Proteomics and pathway analyses of the milk fat globule in sheep naturally infected by Mycoplasma agalactiae provide indications of the in vivo response of the mammary epithelium to bacterial infection

Abstract

Milk fat globules (MFGs) are vesicles released in milk as fat droplets surrounded by the endoplasmic reticulum and apical cell membranes. During formation and apocrine secretion by lactocytes, various amounts of cytoplasmic crescents remain trapped within the released vesicle, making MFGs a natural sampling mechanism of the lactating cell contents. With the aim of investigating the events occurring in the mammary epithelium during bacterial infection, the MFG proteome was characterized by two-dimensional difference gel electrophoresis (2-D DIGE), SDS-PAGE followed by shotgun liquid chromatography-tandem mass spectrometry (GeLC-MS/MS), label-free quantification by the normalized spectral abundance factor (NSAF) approach, Western blotting, and pathway analysis, using sheep naturally infected by Mycoplasma agalactiae. A number of protein classes were found to increase in MFGs upon infection, including proteins involved in inflammation and host defense, cortical cytoskeleton proteins, heat shock proteins, and proteins related to oxidative stress. Conversely, a strikingly lower abundance was observed for proteins devoted to MFG metabolism and secretion. To our knowledge, this is the first report describing proteomic changes occurring in MFGs during sheep infectious mastitis. The results presented here offer new insights into the in vivo response of mammary epithelial cells to bacterial infection and open the way to the discovery of protein biomarkers for monitoring clinical and subclinical mastitis.

Fig. 1.

SDS-PAGE of sheep MFGPs and Western blotting results obtained for the immunodominant M. agalactiae antigen P48. (Left) Total protein profiles of MFGPs extracted from sheep culturally positive for M. agalactiae (lanes 1 and 2), from culturally negative sheep from the same flock (lanes 3 and 4), and from sheep belonging to a CA-negative flock (lanes 5 and 6).
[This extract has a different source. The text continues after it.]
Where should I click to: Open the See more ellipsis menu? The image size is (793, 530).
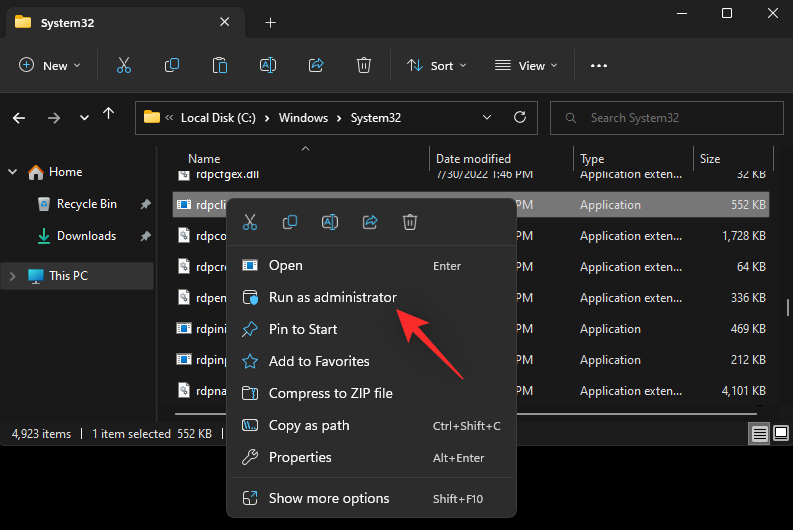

Total M. agalactiae proteins were loaded in lane 7 as a control. (Right) Western immunoblotting with antibodies directed against the immunodominant M. agalactiae lipoprotein rP48. M, molecular weight markers.

Fig. 2.

2-D DIGE of MFGPs from M. agalactiae-infected and uninfected sheep. (Top) Overlay image of MFGPs extracted from representative infected (blue) and uninfected (green) milk samples (samples A and D, respectively). Spots indicate proteins with statistically significant differences in amount among all samples examined. Identities of differentially represented proteins are reported in Table 1. (Bottom) Single-channel images of MFGPs extracted from culturally positive sheep milk samples (A and B), from a milk sample with culture negativity and Western immunoblotting positivity for M. agalactiae (C), and from sheep milk samples from a CA-free flock (D to F).

Fig. 3.

Statistical analysis of 2-D DIGE results. A score plot (upper diagram) and heat map (lower diagram) obtained upon comparison of MFGP samples from M. agalactiae-infected sheep (A, B, and C) with samples from CA-free animals (D, E, and F) are shown. In the heat map, each colored cell represents the protein abundance value for a single sample. Increasingly positive values are indicated by reds of increasing intensity, and increasingly negative values are indicated by greens of increasing intensity. Cells with a value of 0 are colored black.

Fig. 4.

Normalized spectral abundance of MFGPs in M. agalactiae-infected (white) and uninfected (black) sheep. Proteins were categorized by DAVID according to cellular localization (A) and function (B). Asterisks indicate statistically significant differences between the two groups according to a two-tailed t test with a 95% confidence level.

Fig. 5.

Comparison of R_SC values of selected MFGPs. Bars indicate the protein levels in C⁺/WB⁺ sheep (black) and C⁻/WB⁺ sheep (gray) compared to MFGP levels in uninfected sheep.

Fig. 6.

Results of Ingenuity pathway analysis. The highest-scoring networks for all differentially represented proteins (A) and for proteins overrepresented (B) and underrepresented (C) in infected sheep are illustrated. (A and B) Results for the highest-scoring network, i.e., cellular movement, hematological system development and function, and immune cell trafficking, are illustrated. (C) Results for the highest-scoring network, i.e., lipid metabolism, molecular transport, and small-molecule biochemistry, are illustrated. Red, overrepresented proteins; green, underrepresented proteins; white, proteins indicated by IPA as significantly associated with the reported network; continuous line, direct relationship; dotted line, indirect relationship. Color intensity represents the extent of differential protein abundance.

Fig. 7.

Composite image summarizing results obtained for all milk samples. Results were generated by culture, PCR, and Western immunoblotting for selected cytoskeletal and host defense MFGPs for all samples included in this work. Samples subjected to 2-D DIGE and GeLC-MS/MS are enclosed in the left section of the figure. Sample ID numbers are as indicated in Table 1.